Look at the cover art for almost any modern hip hop artist, and you’ll see a similar aesthetic to the notorious rappers of the 70s and 80s. Look at album covers from popular modern artists like Pop Smoke, 21 Savage, and Nicki Minaj, and you’ll see blinged-out icons that aren’t ashamed of their success.
Evolution of Bling
Despite the changing styles and trends of hip hop jewelry over time, one constant has been the immense price tag that gold and diamond jewelry has attached. Pure gold and diamond options are high in value, so unless you happen to be Drake, you’ll need to find a more affordable option.
Luckily, replicating the gods of rap is easier than ever, thanks to new practices in jewelry making. One of the most popular techniques is called gold plating, in which a thin layer of real gold is overlaid on top of a base metal, typically stainless steel and nickel. These have the opulent polish of the real thing, without the thousand dollar price.
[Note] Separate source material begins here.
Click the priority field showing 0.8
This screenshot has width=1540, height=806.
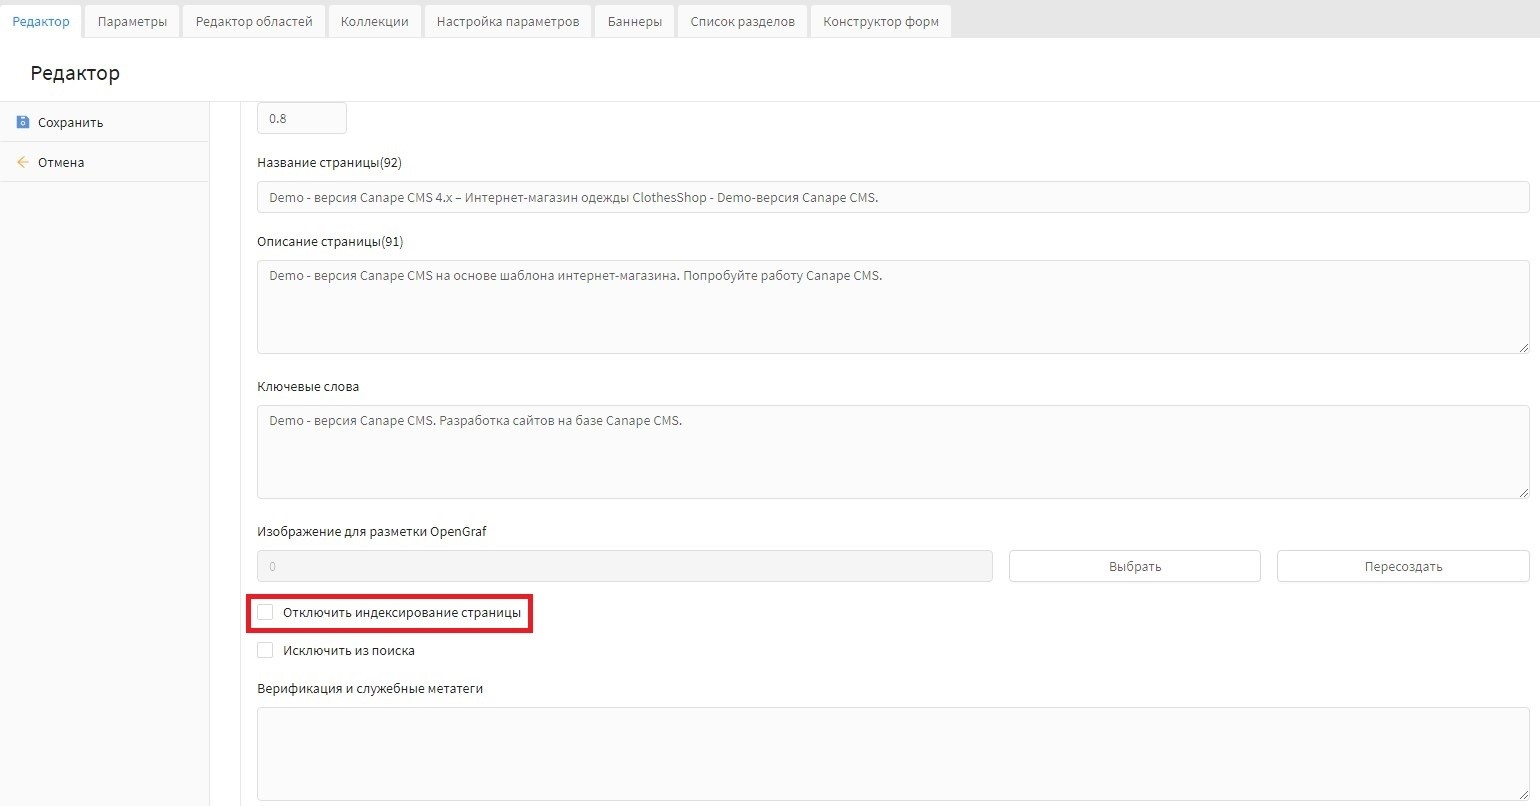(301, 118)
This development in jewelry production has made it much more accessible for the mass audience, who may want to enjoy hip hop’s culture without paying hip hop prices.Gold plated chains let anyone look and feel just like the rappers who inspired them.
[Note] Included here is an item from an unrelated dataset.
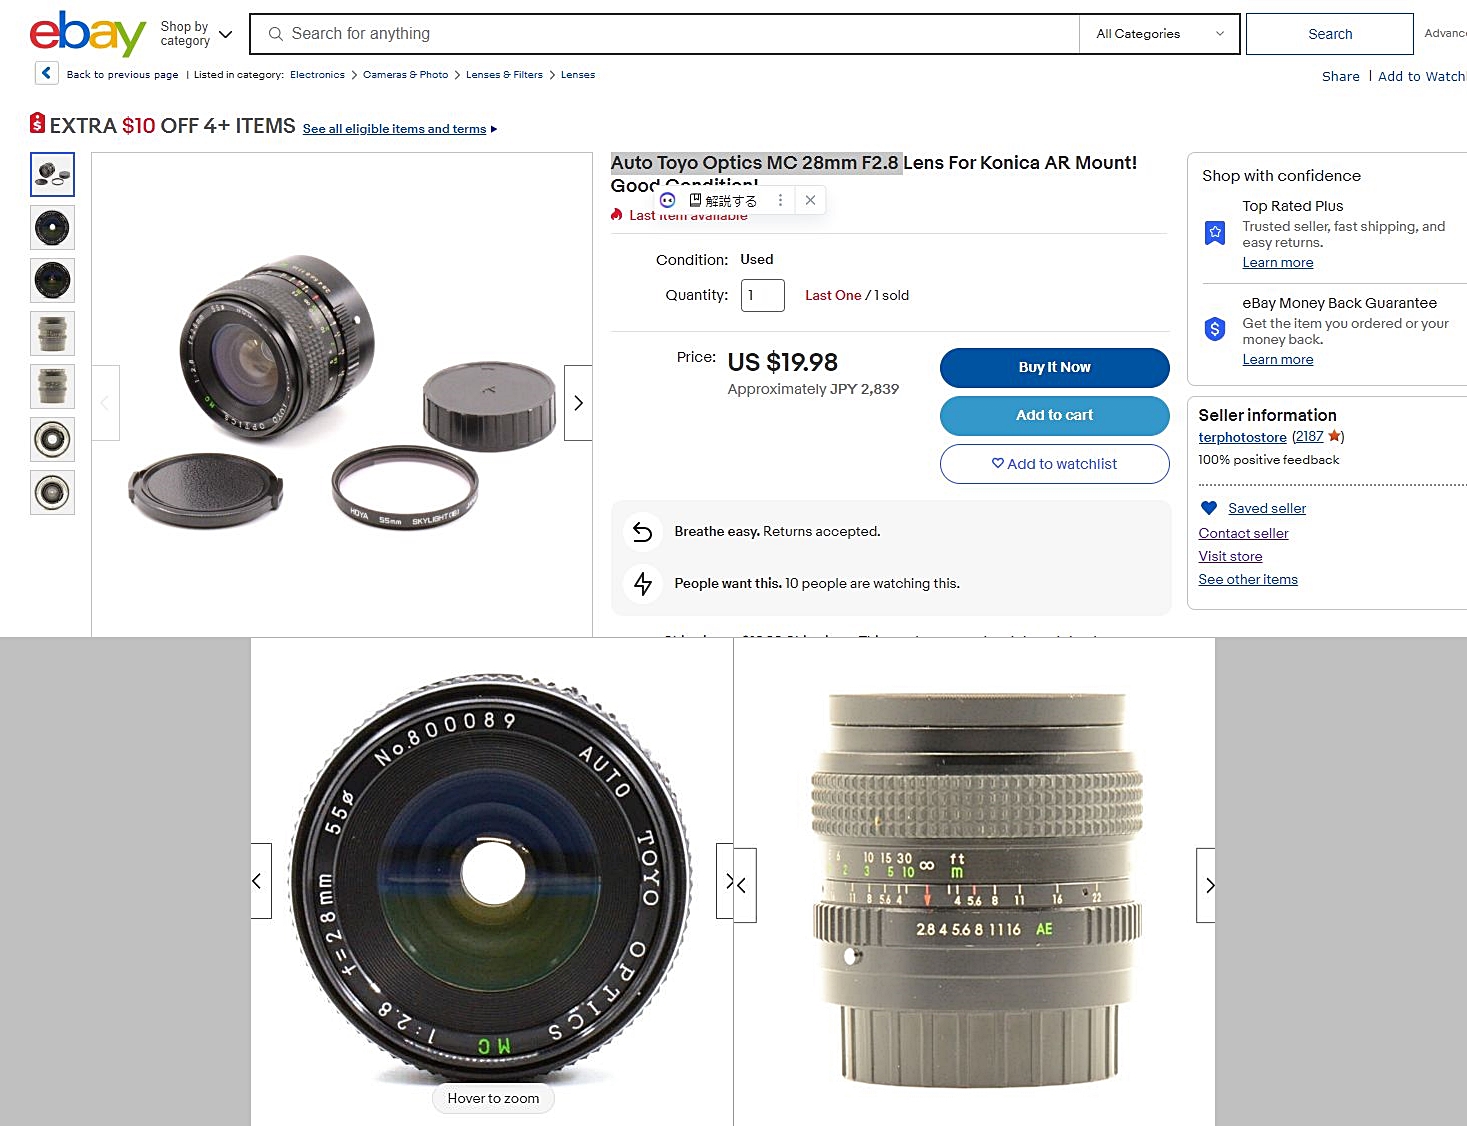This screenshot has height=1126, width=1467.
Task: Click the eBay logo
Action: tap(88, 34)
Similarly, synthetic diamonds have risen in popularity to compete with the expensive jewelry that you see in the hip hop sphere. These are normally made with much more affordable gems, like cubic zirconia, to achieve the brilliant appearance of diamonds in the same way. If it weren’t for advancements in jewelry making such as these, it’d be nearly impossible to utilize bling in our daily lives.
Bling also used to be fairly uniform, with most options being a plain gold chain or simple diamond pendants. But with jewelry becoming such a personalized item,customizable pendants are a must-have accessory to make yourself stand out among a crowd. This is a practice that would have been unheard of during the formation of hip hop in the late 1900s, but this is an easy and stylish option that is widely accessible today.
This accessibility is widely attributed to the vast number of retailers who can supply these products. It’s important to make sure that your local vendor specializes in selling hip hop jewelry and garments if you really want to harken back to the influencers of an entire generation.
While the earliest jewelry was made of animal bones and teeth, ruler Mansa Musa embraced opulent gold jewelry to prove his wealth over the masses. As early hip hop began to take root in the 70s, formative artists would utilize a similar practice to invoke prestige with their styles.
As the genre progressed, artists used bling as a means of competition, resulting in increasing jewelry prices that we still see today. However, thanks to advancements in production, gold plating and synthetic diamonds have allowed the masses to feel just like the legendary creators of an entire music genre.